** Opening DATA TO PROCESS block **

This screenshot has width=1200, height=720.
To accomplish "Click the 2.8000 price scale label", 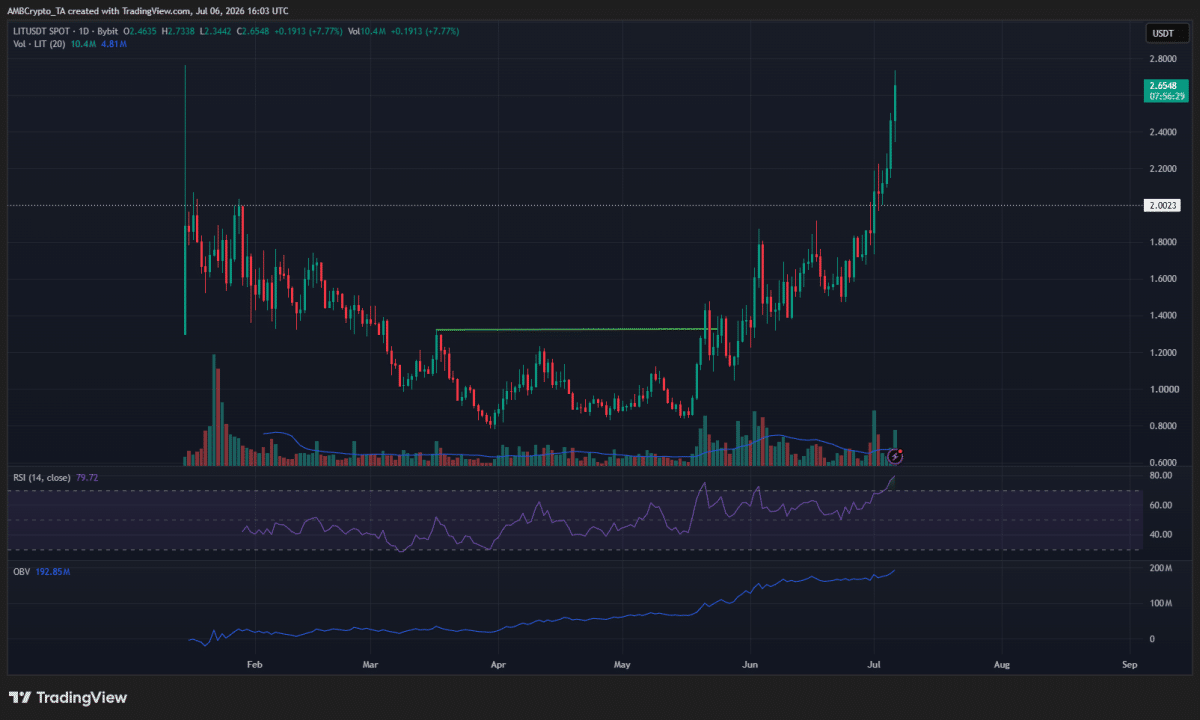I will point(1161,59).
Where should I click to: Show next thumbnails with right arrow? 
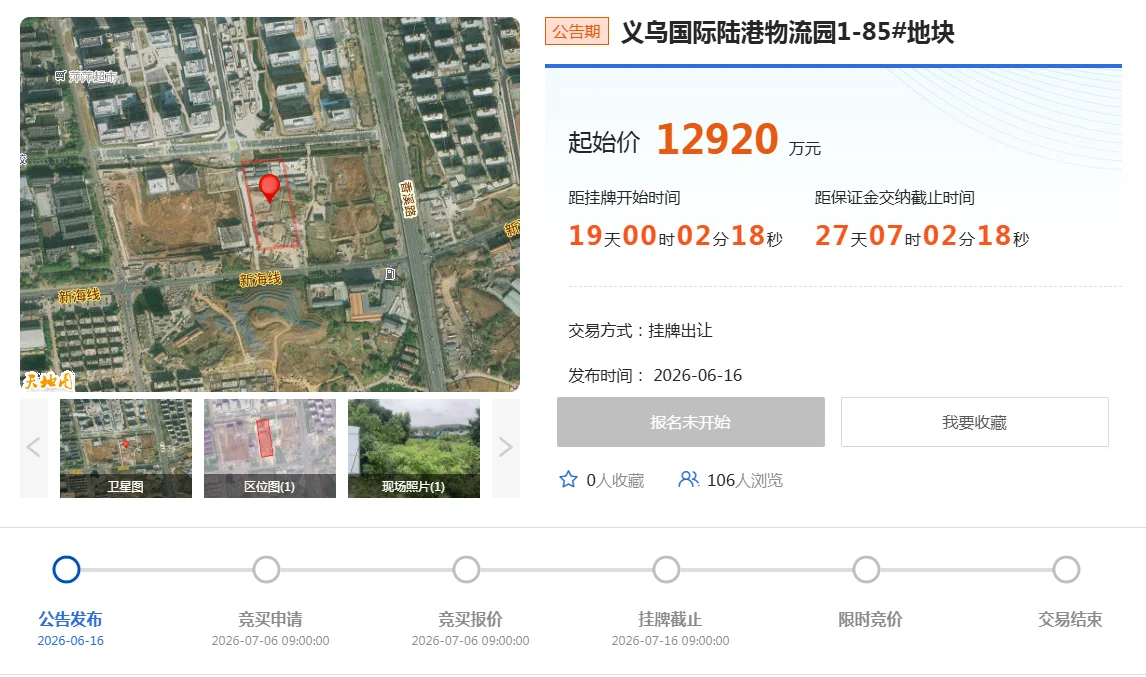(506, 447)
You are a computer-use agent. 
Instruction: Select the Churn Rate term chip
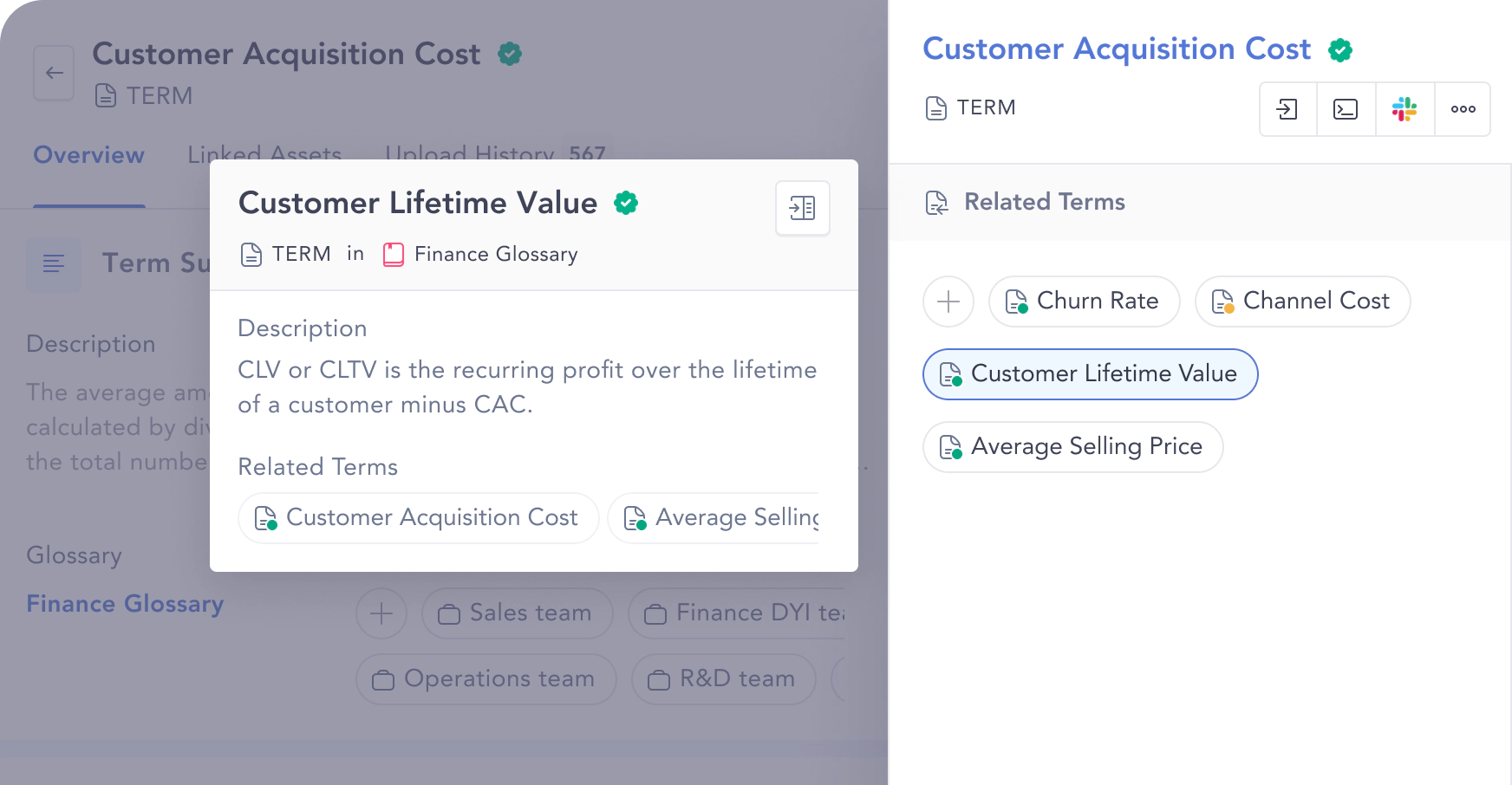pos(1084,302)
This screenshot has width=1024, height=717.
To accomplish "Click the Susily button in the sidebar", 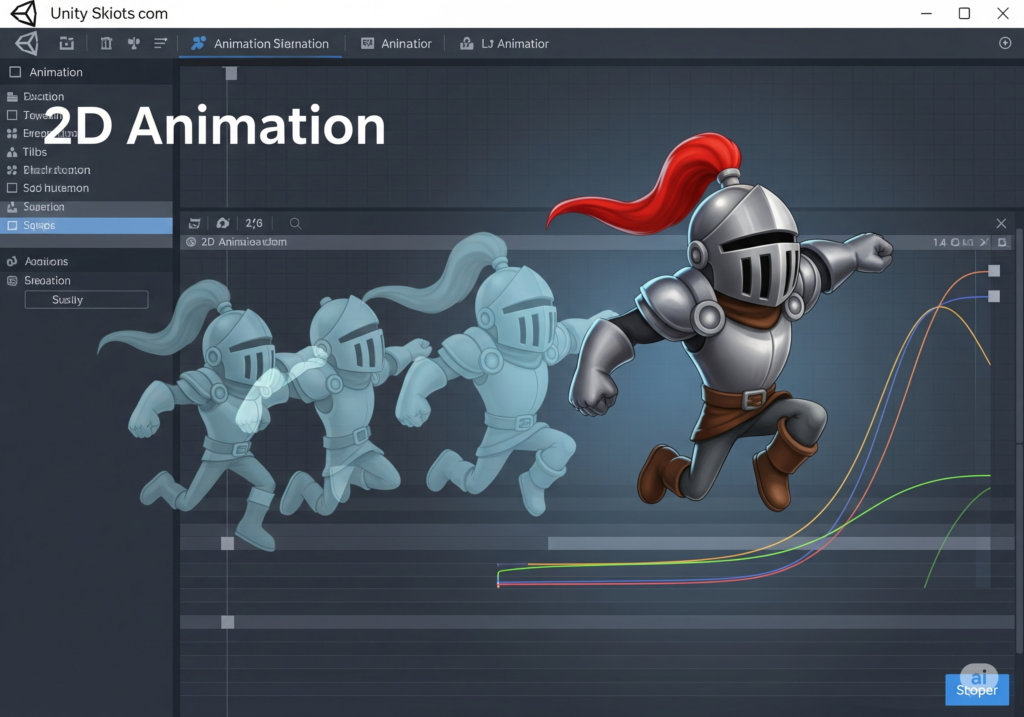I will coord(85,299).
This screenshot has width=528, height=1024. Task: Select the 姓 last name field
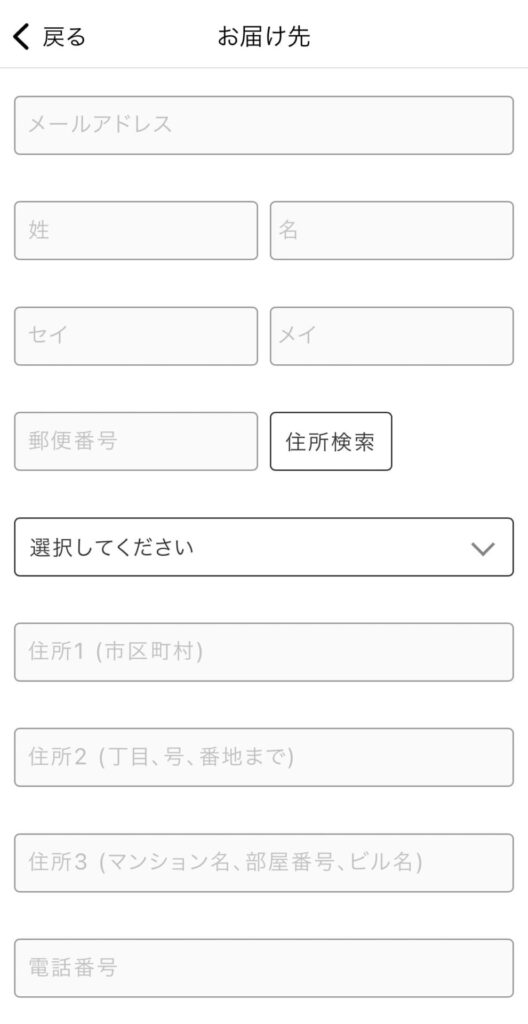[x=136, y=231]
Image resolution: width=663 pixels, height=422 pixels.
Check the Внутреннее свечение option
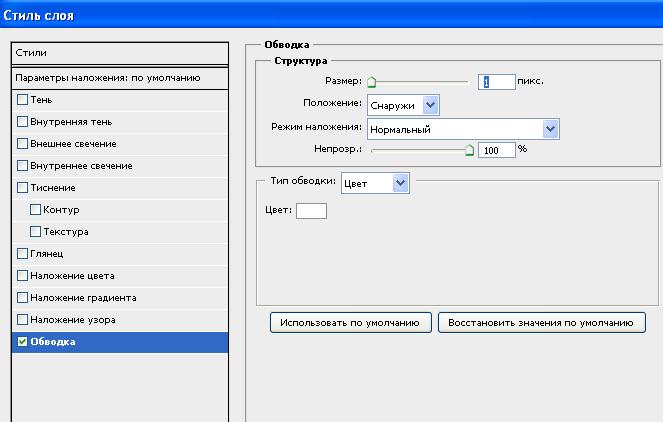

** Closing DATA TO PROCESS block **

TASK DESCRIPTION –
Please reproduce exactly, and nothing more, the lines from the one containing "Image resolution: width=663" through the last line of the entries, both included; pictures stay out.

ANSWER BOX –
Image resolution: width=663 pixels, height=422 pixels.
Check the Внутреннее свечение option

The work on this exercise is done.